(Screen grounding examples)
+++

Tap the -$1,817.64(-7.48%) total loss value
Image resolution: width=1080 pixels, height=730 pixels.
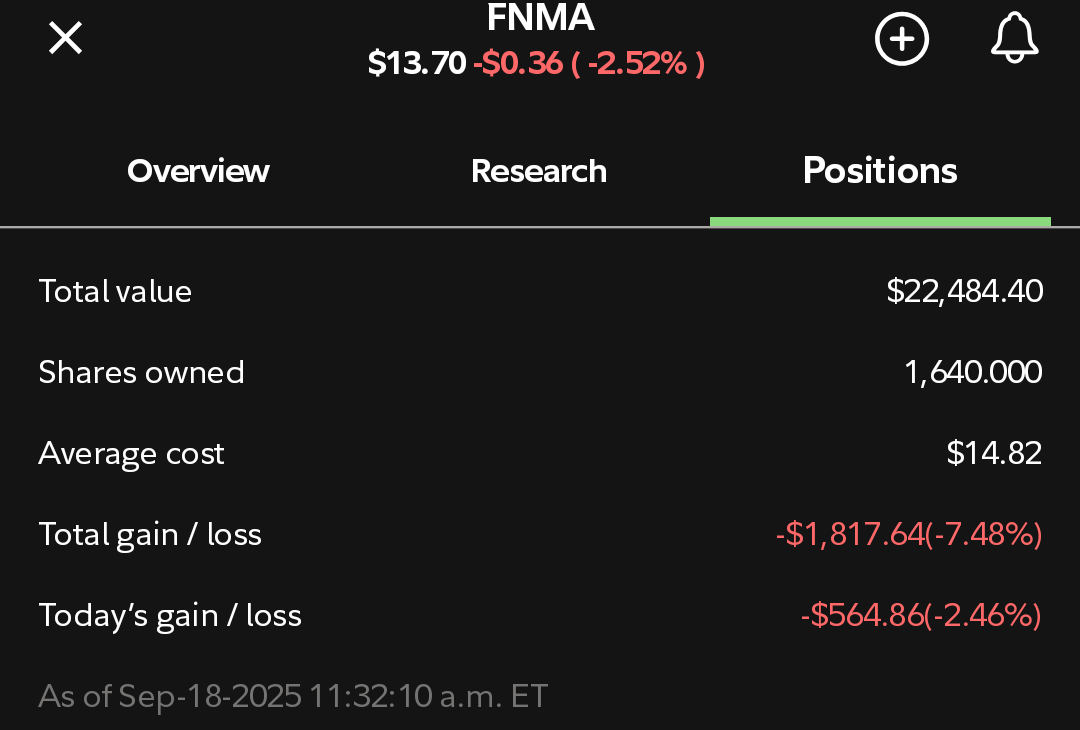pos(908,535)
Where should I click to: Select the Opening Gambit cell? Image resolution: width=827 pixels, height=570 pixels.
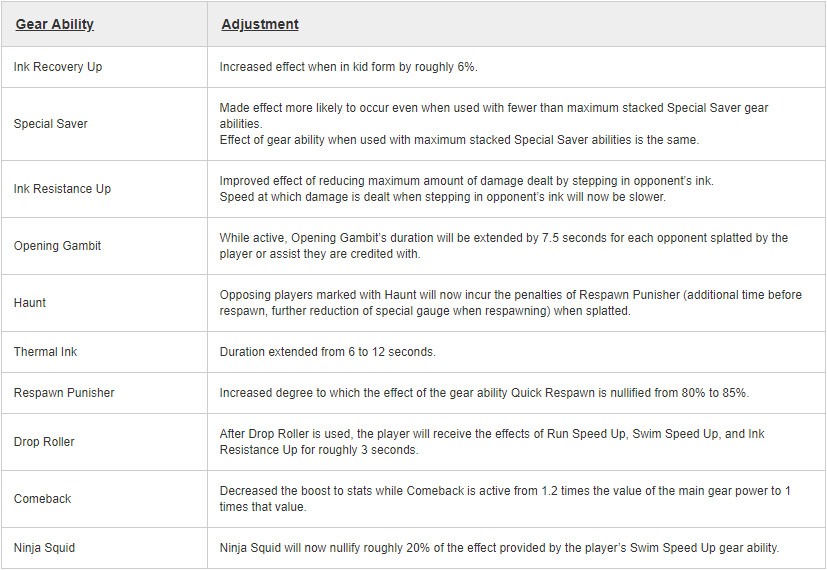tap(57, 246)
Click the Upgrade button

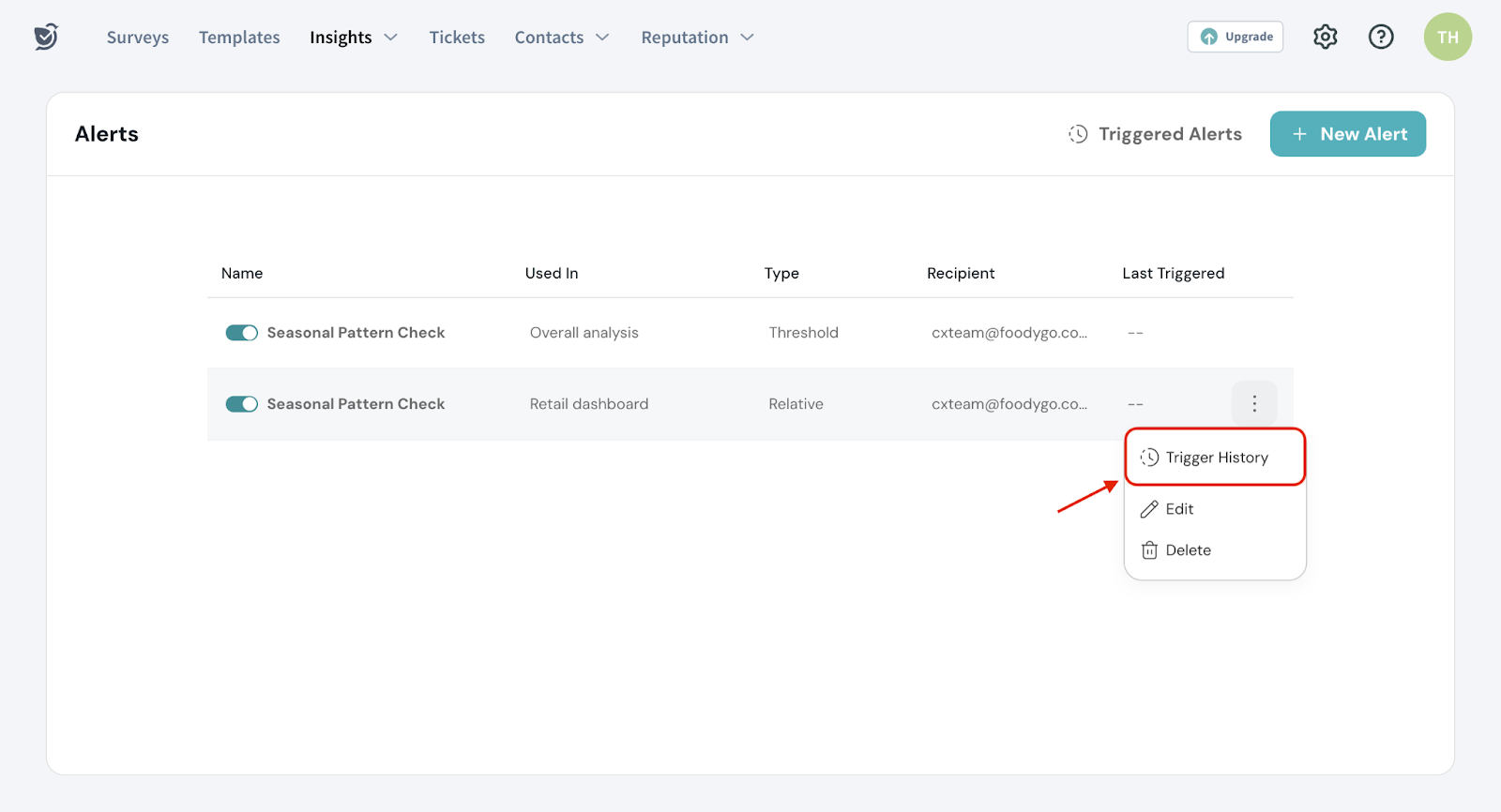click(x=1235, y=37)
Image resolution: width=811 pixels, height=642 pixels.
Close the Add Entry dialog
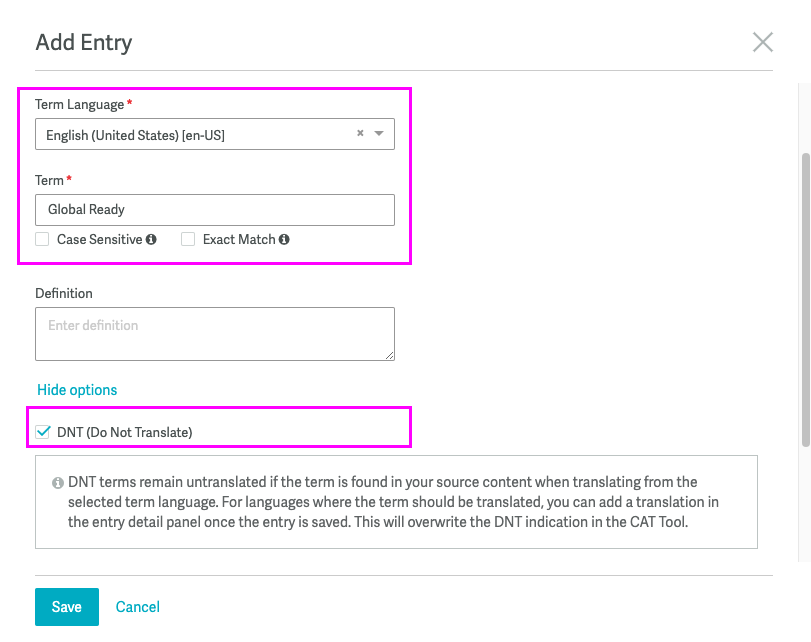tap(763, 42)

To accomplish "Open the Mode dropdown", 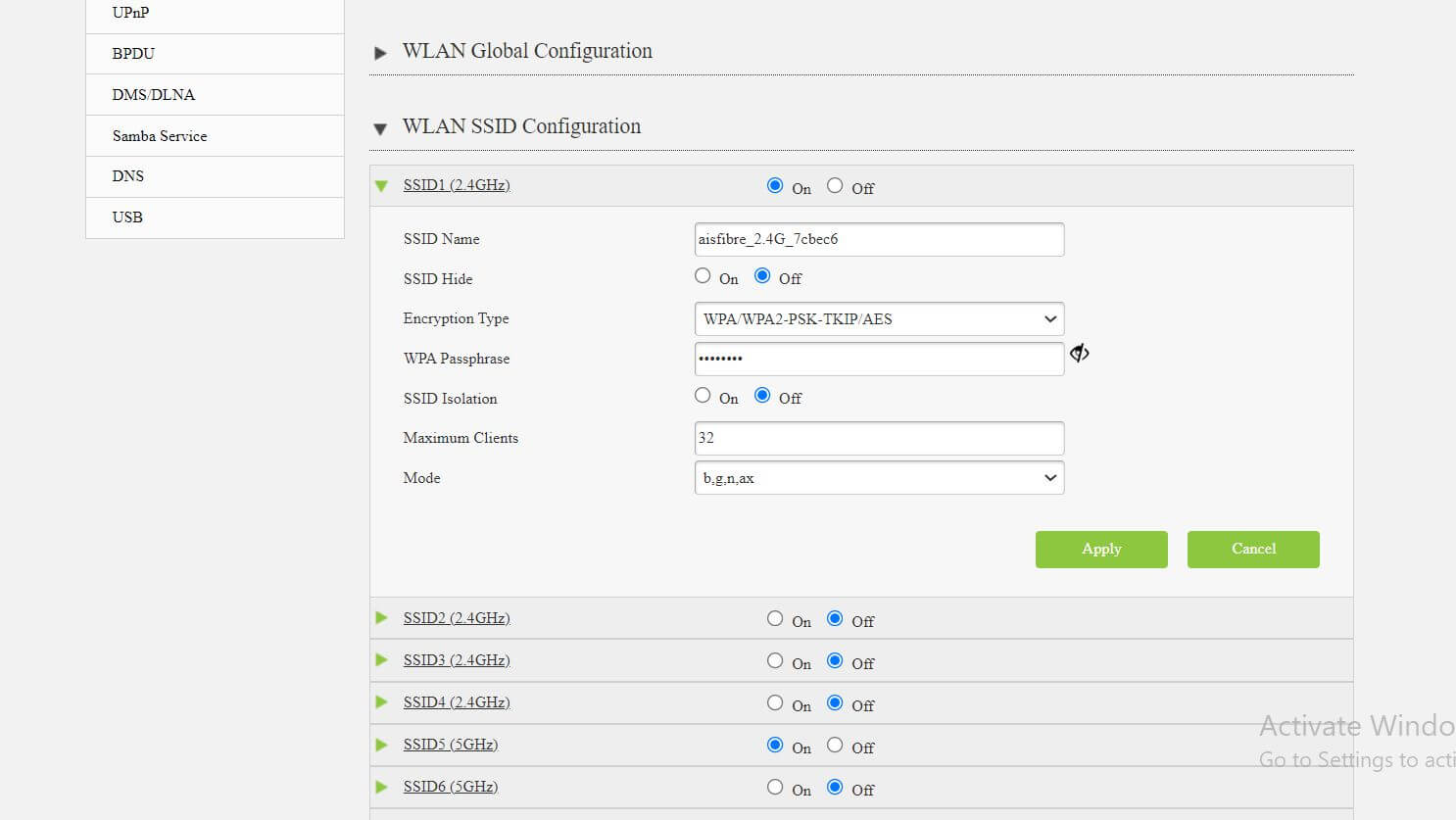I will (x=878, y=478).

+++

Exercise task: Pick out every line in the entries above that contains the string "pixels", and copy each of those lines. Case counts.

Written answer:
Image resolution: width=1080 pixels, height=730 pixels.
Where should I click to: Select the Opening Gambit cell? Image resolution: width=827 pixels, height=570 pixels.
Image resolution: width=811 pixels, height=642 pixels.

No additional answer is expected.